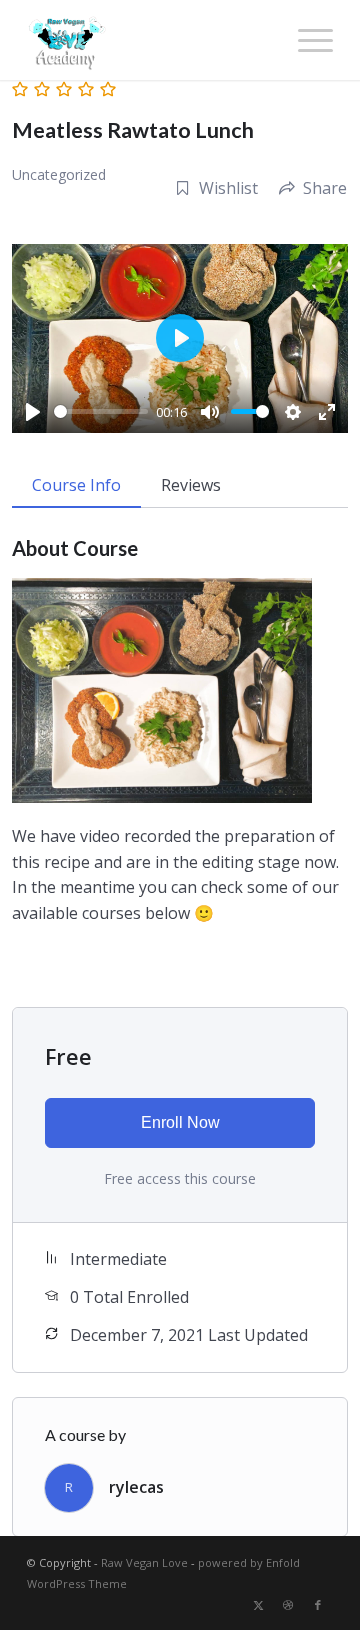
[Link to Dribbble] (288, 1605)
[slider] (101, 411)
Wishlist (228, 188)
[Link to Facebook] (318, 1605)
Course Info (76, 485)
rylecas (136, 1487)
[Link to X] (258, 1605)
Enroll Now (180, 1122)
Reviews (191, 485)
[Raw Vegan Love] (149, 40)
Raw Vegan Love (144, 1562)
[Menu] (305, 40)
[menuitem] (305, 40)
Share (325, 188)
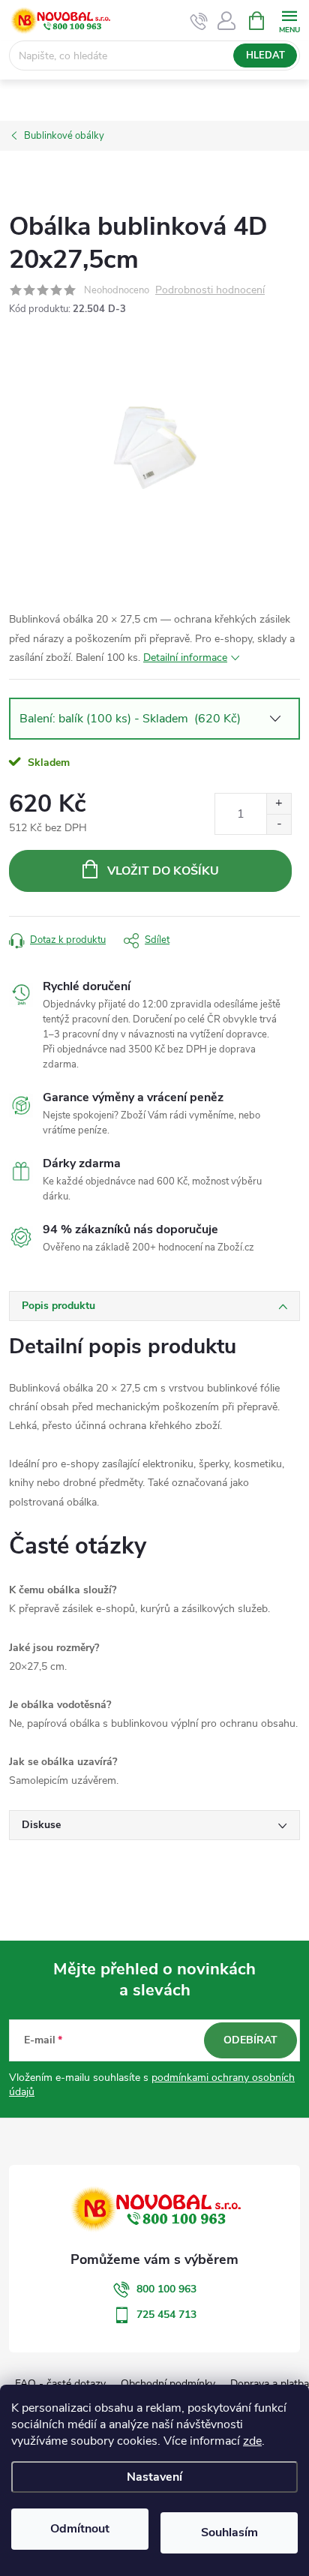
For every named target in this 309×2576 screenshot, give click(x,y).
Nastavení (154, 2477)
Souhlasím (229, 2532)
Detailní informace (185, 657)
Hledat (265, 55)
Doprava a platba (269, 2383)
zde (252, 2441)
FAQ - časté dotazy (60, 2383)
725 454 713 (166, 2314)
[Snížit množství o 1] (278, 824)
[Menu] (289, 20)
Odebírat (251, 2040)
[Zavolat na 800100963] (199, 21)
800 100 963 (166, 2289)
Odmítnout (80, 2528)
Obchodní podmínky (168, 2383)
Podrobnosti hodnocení (210, 290)
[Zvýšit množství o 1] (278, 804)
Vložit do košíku (163, 871)
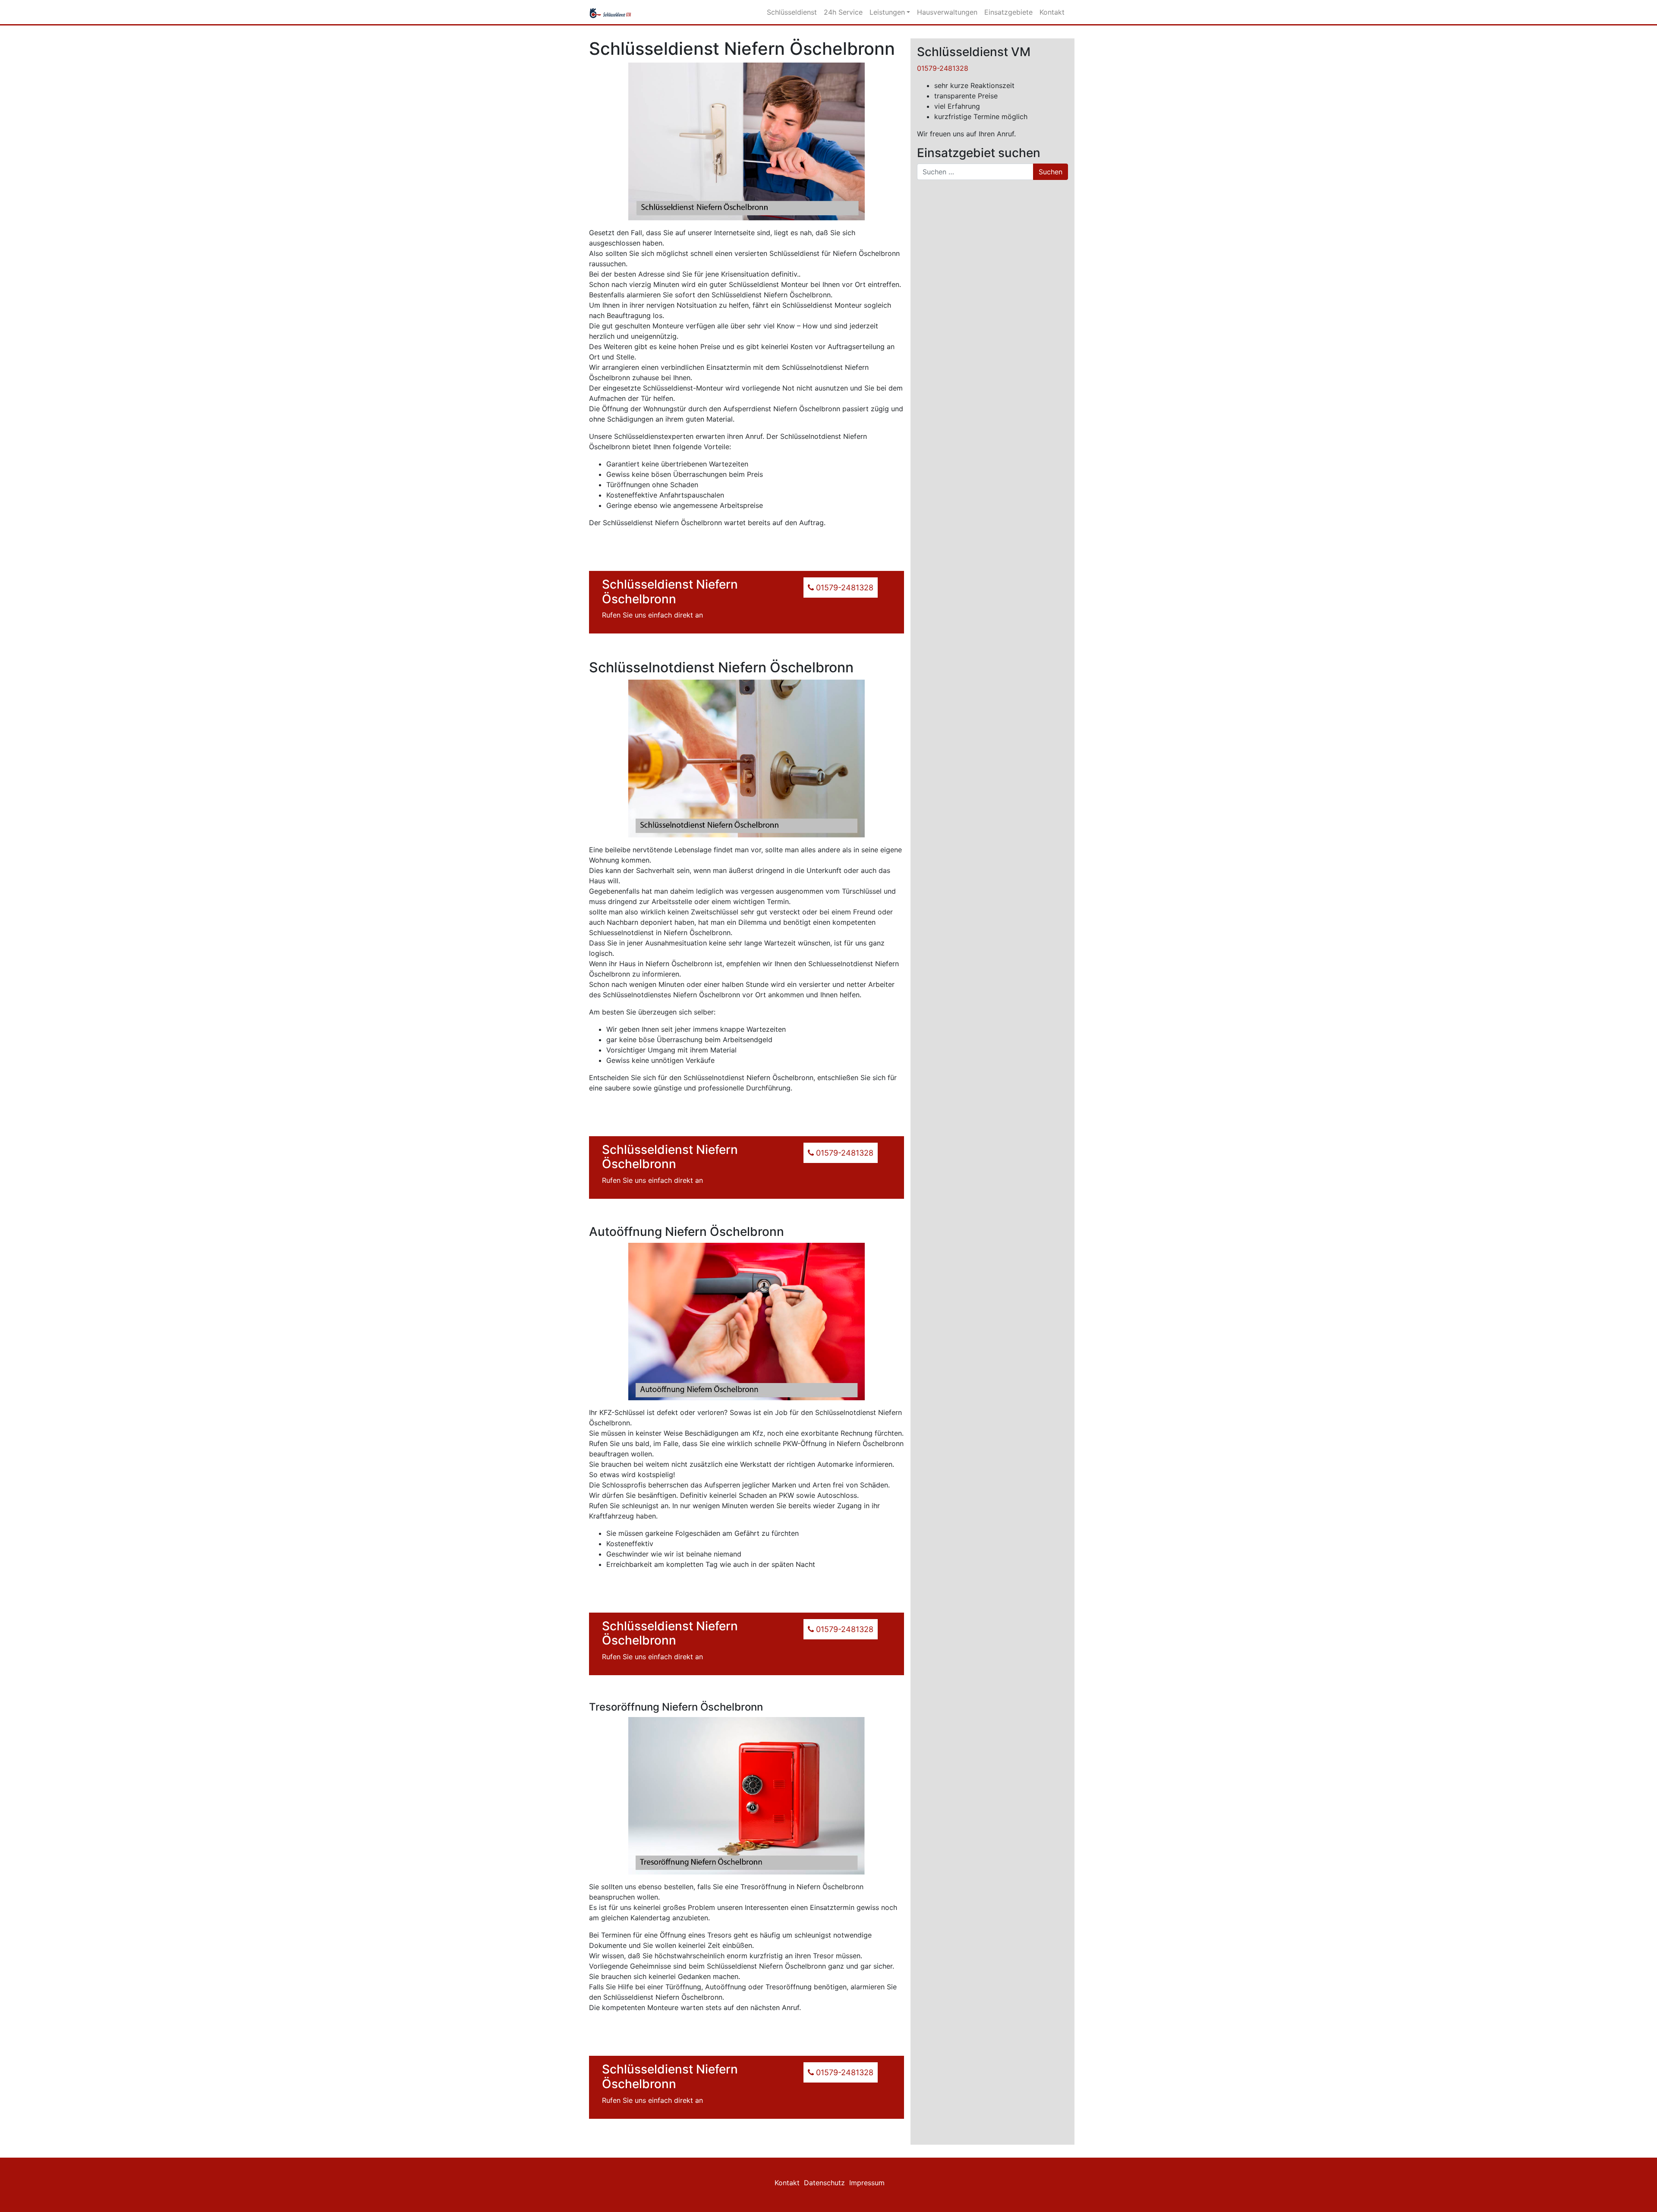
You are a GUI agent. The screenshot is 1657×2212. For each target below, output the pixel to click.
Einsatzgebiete (1008, 12)
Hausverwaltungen (947, 12)
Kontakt (1052, 12)
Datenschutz (824, 2182)
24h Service (843, 12)
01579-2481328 (942, 68)
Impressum (867, 2182)
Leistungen (887, 12)
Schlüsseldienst (792, 12)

> WHAT YOU SHOULD DO: Return the records exactly. Don't carry the pictures over.

> OUTPUT FOR THIS EXERCISE:
[Link to Dribbble] (288, 1605)
[slider] (101, 411)
Wishlist (228, 188)
[Link to Facebook] (318, 1605)
Course Info (76, 485)
rylecas (136, 1487)
[Link to X] (258, 1605)
Enroll Now (180, 1122)
Reviews (191, 485)
[Raw Vegan Love] (149, 40)
Raw Vegan Love (144, 1562)
[Menu] (305, 40)
[menuitem] (305, 40)
Share (325, 188)
For every named target in this 309×2576 screenshot, give click(x,y).
Nastavení (154, 2477)
Souhlasím (229, 2532)
Detailní informace (185, 657)
Hledat (265, 55)
Doprava a platba (269, 2383)
zde (252, 2441)
FAQ - časté dotazy (60, 2383)
725 454 713 (166, 2314)
[Snížit množství o 1] (278, 824)
[Menu] (289, 20)
Odebírat (251, 2040)
[Zavolat na 800100963] (199, 21)
800 100 963 (166, 2289)
Odmítnout (80, 2528)
Obchodní podmínky (168, 2383)
Podrobnosti hodnocení (210, 290)
[Zvýšit množství o 1] (278, 804)
Vložit do košíku (163, 871)
You are a GUI agent. The screenshot is 1657×2212. For each target below, output the pixel to click.
Einsatzgebiete (1008, 12)
Hausverwaltungen (947, 12)
Kontakt (1052, 12)
Datenschutz (824, 2182)
24h Service (843, 12)
01579-2481328 (942, 68)
Impressum (867, 2182)
Leistungen (887, 12)
Schlüsseldienst (792, 12)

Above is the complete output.